Come down to the commons and step back in time, enjoy the scenery and take-in the sights and sounds of nature.
For more information, check out this link: https://www.nationaltrust.org.uk/bookham-commons
The commons are home to badgers, foxes, roe deer, stoats, weasels, dormouse, buzzards, red kite, ravens, all three woodpecker species, whitethroats, stonechats, skylarks, snipe, woodcock, a large heronry (near the Isle of Wight Pond), sparrowhawks, kestrels, lots of tawny owls, at least 12 species of bat, dragonflies and damselflies, bluebells, primroses, southern marsh orchids, 1154 species of diptera (two-winged flies) and 1550 species of beetle!

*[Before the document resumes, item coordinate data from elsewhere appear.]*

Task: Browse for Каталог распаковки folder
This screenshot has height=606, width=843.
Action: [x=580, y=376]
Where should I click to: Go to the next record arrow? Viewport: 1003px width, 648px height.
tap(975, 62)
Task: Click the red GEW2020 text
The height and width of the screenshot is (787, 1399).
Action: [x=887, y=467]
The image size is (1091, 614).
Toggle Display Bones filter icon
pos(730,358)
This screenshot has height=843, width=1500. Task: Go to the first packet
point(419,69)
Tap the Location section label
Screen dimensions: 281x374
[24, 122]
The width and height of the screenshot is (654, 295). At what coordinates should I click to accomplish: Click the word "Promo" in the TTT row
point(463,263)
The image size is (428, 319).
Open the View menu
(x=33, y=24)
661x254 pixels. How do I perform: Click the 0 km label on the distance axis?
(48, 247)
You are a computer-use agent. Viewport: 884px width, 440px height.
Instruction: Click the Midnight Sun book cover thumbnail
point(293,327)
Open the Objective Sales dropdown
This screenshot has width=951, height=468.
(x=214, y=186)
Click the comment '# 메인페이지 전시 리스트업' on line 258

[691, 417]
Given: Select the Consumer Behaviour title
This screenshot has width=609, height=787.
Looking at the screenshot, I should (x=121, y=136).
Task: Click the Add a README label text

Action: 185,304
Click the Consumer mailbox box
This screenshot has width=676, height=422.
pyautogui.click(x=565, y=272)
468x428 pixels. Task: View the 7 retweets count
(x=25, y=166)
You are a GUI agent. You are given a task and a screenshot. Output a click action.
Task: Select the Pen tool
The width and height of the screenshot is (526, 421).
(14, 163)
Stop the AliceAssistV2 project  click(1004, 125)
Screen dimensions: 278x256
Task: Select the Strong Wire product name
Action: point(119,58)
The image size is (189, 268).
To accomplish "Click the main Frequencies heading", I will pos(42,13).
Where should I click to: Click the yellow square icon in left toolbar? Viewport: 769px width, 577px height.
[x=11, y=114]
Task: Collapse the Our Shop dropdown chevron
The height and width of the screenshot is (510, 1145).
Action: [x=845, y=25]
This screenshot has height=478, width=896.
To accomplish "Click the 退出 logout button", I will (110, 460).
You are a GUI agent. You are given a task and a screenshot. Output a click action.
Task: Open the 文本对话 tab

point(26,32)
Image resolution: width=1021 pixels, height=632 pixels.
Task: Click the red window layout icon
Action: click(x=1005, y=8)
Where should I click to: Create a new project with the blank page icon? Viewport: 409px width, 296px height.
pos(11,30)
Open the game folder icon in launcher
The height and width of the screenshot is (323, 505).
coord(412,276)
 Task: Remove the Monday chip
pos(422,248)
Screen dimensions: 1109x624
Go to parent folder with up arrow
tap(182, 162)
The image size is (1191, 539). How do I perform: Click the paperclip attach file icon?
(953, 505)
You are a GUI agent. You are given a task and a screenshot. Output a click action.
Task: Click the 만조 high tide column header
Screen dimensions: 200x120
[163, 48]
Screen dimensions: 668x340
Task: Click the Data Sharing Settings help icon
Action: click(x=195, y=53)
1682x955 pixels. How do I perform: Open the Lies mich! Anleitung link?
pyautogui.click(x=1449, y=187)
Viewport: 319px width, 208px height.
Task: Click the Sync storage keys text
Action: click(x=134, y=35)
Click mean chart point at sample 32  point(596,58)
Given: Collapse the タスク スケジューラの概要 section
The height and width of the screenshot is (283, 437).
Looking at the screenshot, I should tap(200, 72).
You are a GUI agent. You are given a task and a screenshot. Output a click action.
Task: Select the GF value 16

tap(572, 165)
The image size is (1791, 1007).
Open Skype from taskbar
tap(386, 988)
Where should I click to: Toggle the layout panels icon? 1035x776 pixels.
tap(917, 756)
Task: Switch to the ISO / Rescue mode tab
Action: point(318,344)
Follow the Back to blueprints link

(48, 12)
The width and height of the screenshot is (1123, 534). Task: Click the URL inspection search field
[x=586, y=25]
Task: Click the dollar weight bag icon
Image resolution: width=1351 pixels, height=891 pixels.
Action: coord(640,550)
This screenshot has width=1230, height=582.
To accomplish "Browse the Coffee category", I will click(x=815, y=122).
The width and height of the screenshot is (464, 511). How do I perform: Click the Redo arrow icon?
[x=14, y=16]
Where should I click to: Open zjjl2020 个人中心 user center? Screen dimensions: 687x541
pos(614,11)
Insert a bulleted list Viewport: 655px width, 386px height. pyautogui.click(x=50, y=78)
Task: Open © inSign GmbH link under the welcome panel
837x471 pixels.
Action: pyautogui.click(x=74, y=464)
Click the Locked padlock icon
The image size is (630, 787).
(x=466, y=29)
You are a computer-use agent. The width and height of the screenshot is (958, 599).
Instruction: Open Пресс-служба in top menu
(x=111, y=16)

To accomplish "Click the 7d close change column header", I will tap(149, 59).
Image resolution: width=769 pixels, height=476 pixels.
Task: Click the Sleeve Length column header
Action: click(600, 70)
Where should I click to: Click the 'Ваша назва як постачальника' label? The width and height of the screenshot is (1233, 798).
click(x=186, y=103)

The commons are a remnant of the wildwood that once covered most of the British Isles and, as with all of our countryside, has been affected by the activities of our distant ancestors. Many of the large wild animals that roamed the forests were hunted to extinction by these hunter-gatherers, who took over their role with clearing for primitive agriculture and by grazing domesticated animals.
The first historic record of the commons appear in the Domesday Book, with a reference to “le northwood”. The Saxon village of Bocheham made use of the local timber for fuel and building materials which, along with the grazing of livestock, led to the clearing of the lower grassland by the time of the middle ages. Another early mention appears rather quaintly in a will from the 14th Century, where they left “20 shillings towards ye causy (a causeway) across the common, there as most new is”. Large tracts of the land around Great and Little Bookham were owned by Chertsey Abbey and it is probably the monks who made a pond on the commons (shown on Thomas Clay’s map of 1615 as “A fish pond”) so that they could have fish on Fridays, though by the time of this map Henry VIII had long since taken the lands of the Abbey and given them to the Howard family – the Earls of Effingham.
When the parkland around Eastwick House was sold to a developer in 1922, they also held the deeds to Great Bookham Common, which led to suitably outraged locals raising the funds to buy it back and present it to the National Trust in 1923. The “Lord of the Manor” of Little Bookham (the splendidly-named Mr H.H. Willock-Pollen) presented Little Bookham Common to the Trust in 1924, with Mr R. Calburn gifting Banks Common in 1925.
There are strange, triangular ponds on Eastern Plain… these are gun emplacements from World War II, where anti-aircraft guns were manned by the Royal Artillery, defending London and the factory making aircraft engines opposite the railway station. As with most of the commons and heaths of southern England at this time, it had many Canadian troops camped out and preparing for D-Day. There are small, circular ponds that make an ideal home for newts, provided by bombs dropped by the opposing Air Force.
Since then the commons became rapidly overgrown with scrub and young trees, when the livestock grazing ceased in 1949, followed by the rabbits disappearing after myxomatosis in the 1950’s. This trend has been gradually reversed.